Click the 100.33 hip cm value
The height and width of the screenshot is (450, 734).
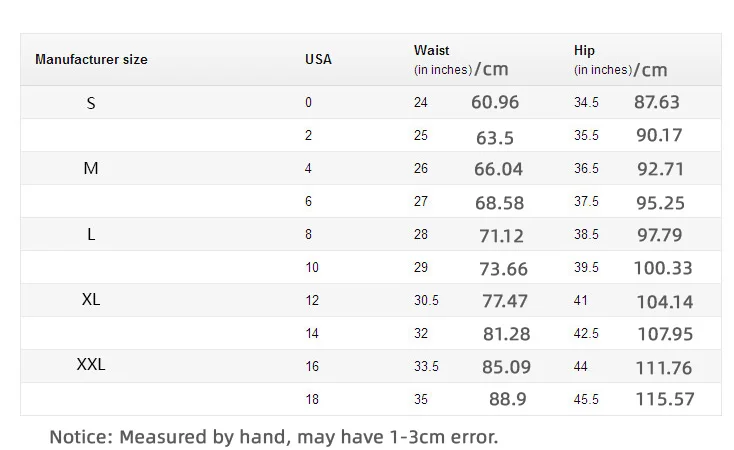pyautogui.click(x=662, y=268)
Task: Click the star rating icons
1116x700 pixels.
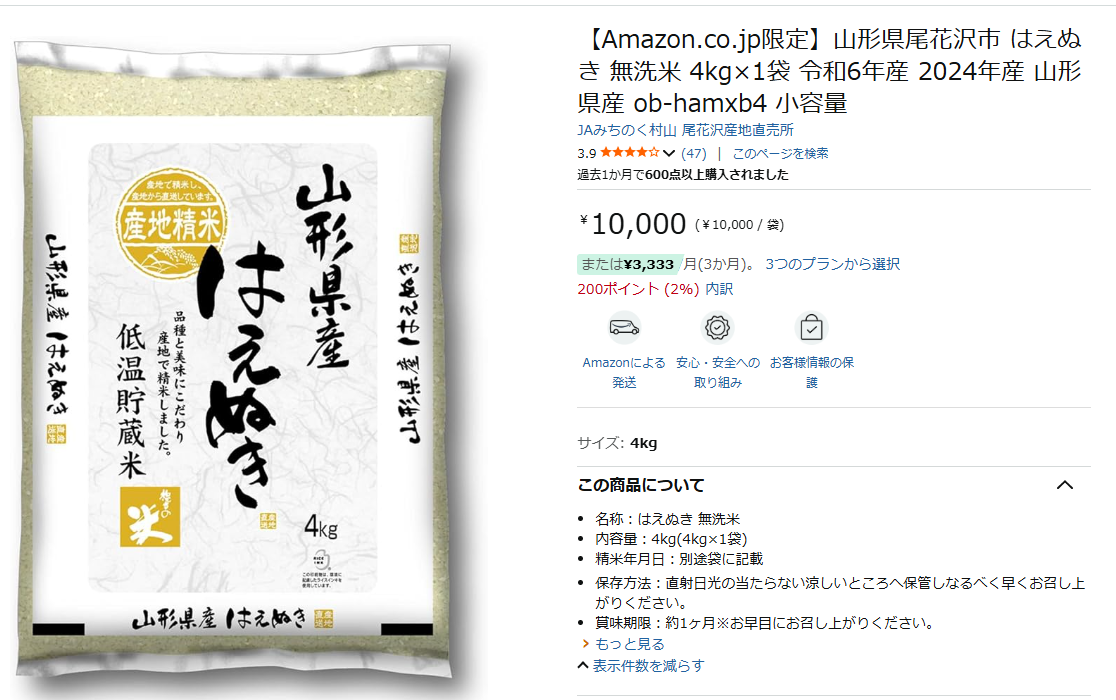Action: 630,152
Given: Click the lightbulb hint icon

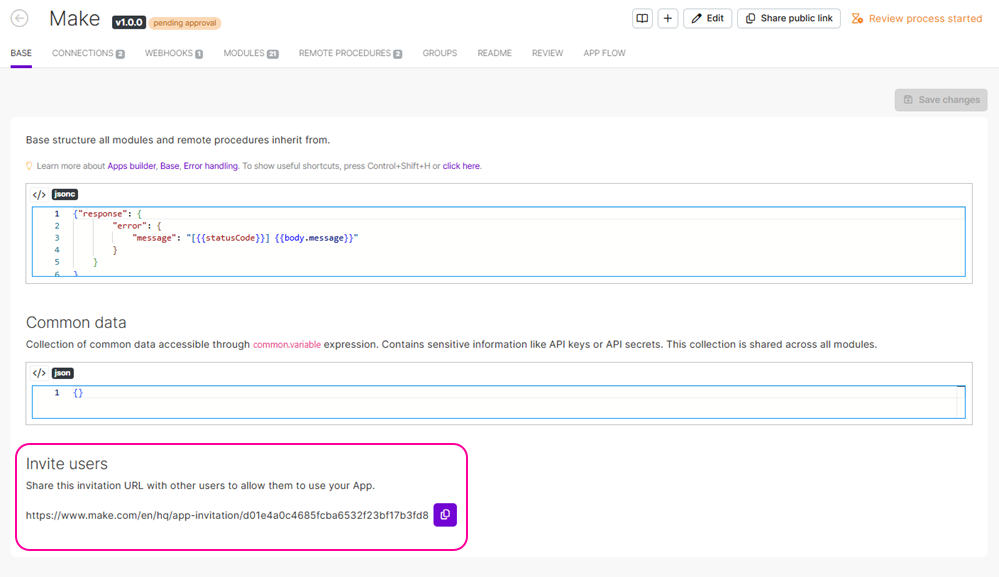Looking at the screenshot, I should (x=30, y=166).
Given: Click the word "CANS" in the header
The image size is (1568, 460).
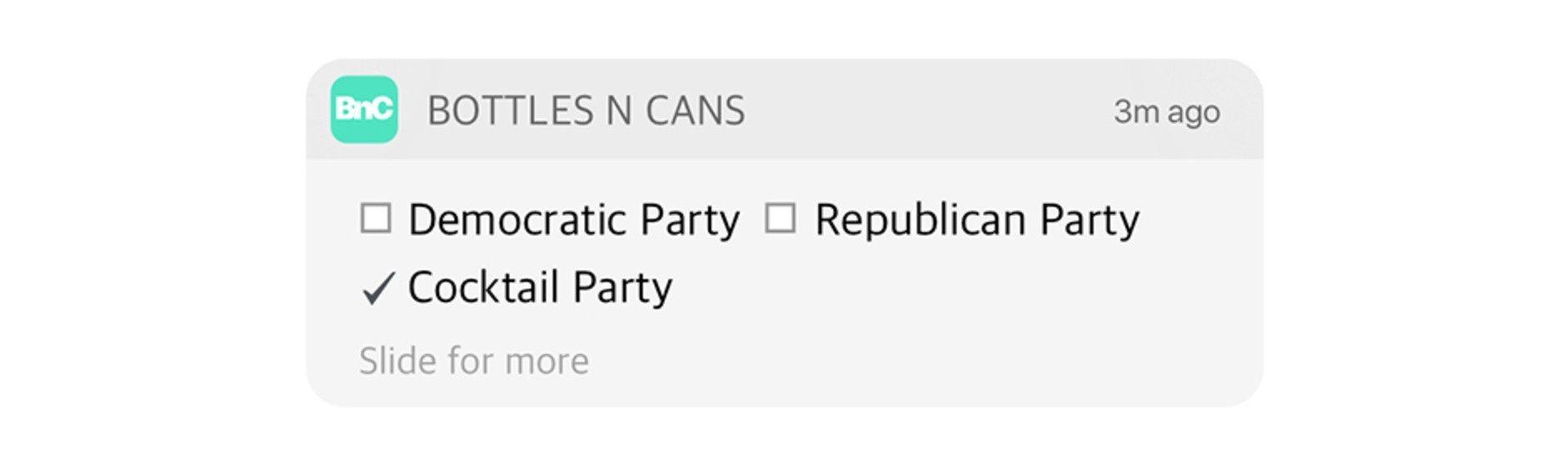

####################

• [WORK ITEM] All of the data above should be quoted exactly, except for the pictures.

• [TASK SOLUTION]
Click the 100.33 hip cm value
The height and width of the screenshot is (450, 734).
pyautogui.click(x=662, y=268)
Task: Click the star rating icons
1116x700 pixels.
Action: 630,152
Given: Click the lightbulb hint icon

Looking at the screenshot, I should (x=30, y=166).
Given: Click the word "CANS" in the header
The image size is (1568, 460).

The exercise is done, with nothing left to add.